[Entries taken from a collection]
____
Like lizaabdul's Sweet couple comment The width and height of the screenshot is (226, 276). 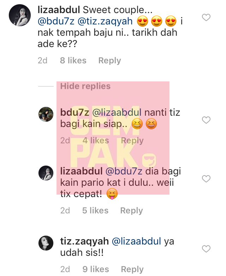(x=206, y=17)
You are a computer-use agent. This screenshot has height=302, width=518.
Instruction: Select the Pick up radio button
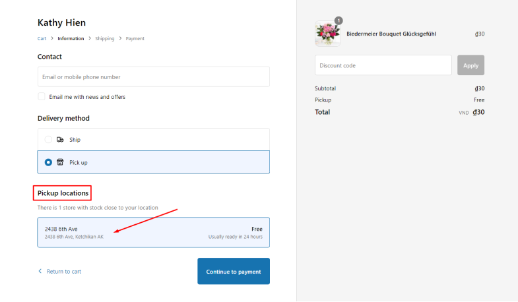pyautogui.click(x=48, y=162)
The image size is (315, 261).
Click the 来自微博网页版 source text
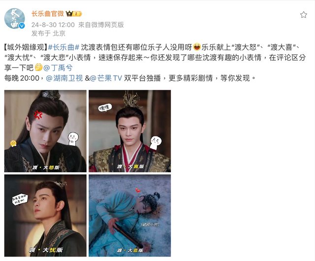point(101,25)
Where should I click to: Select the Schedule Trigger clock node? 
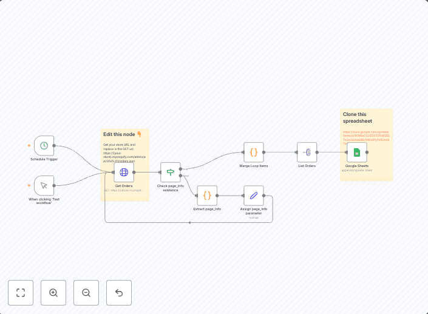(x=44, y=146)
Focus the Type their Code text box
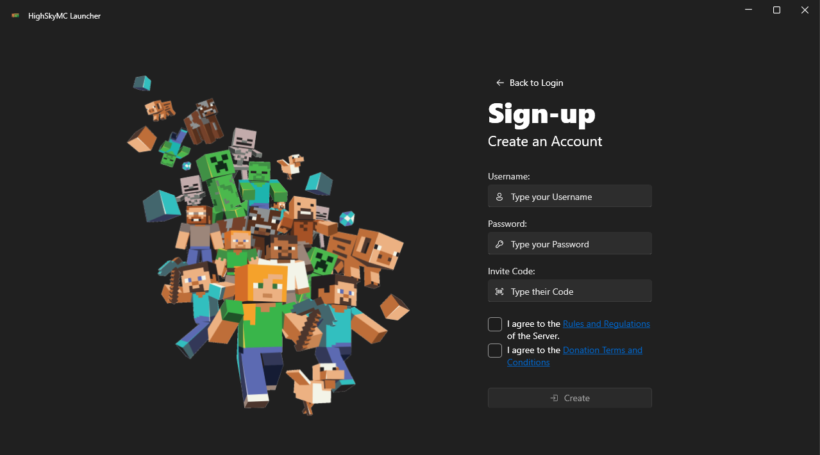The height and width of the screenshot is (455, 820). tap(577, 292)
____
■ WHAT YOU WILL DO: Here the job is to retype exactly the lines that start at the one containing "Where should I" and run through the end of the records above, leaving out pictures.

■ OUTPUT FOR THIS TASK:
Where should I click to: Select the Schedule Trigger clock node? 
(x=44, y=146)
Focus the Type their Code text box
The height and width of the screenshot is (455, 820). tap(577, 292)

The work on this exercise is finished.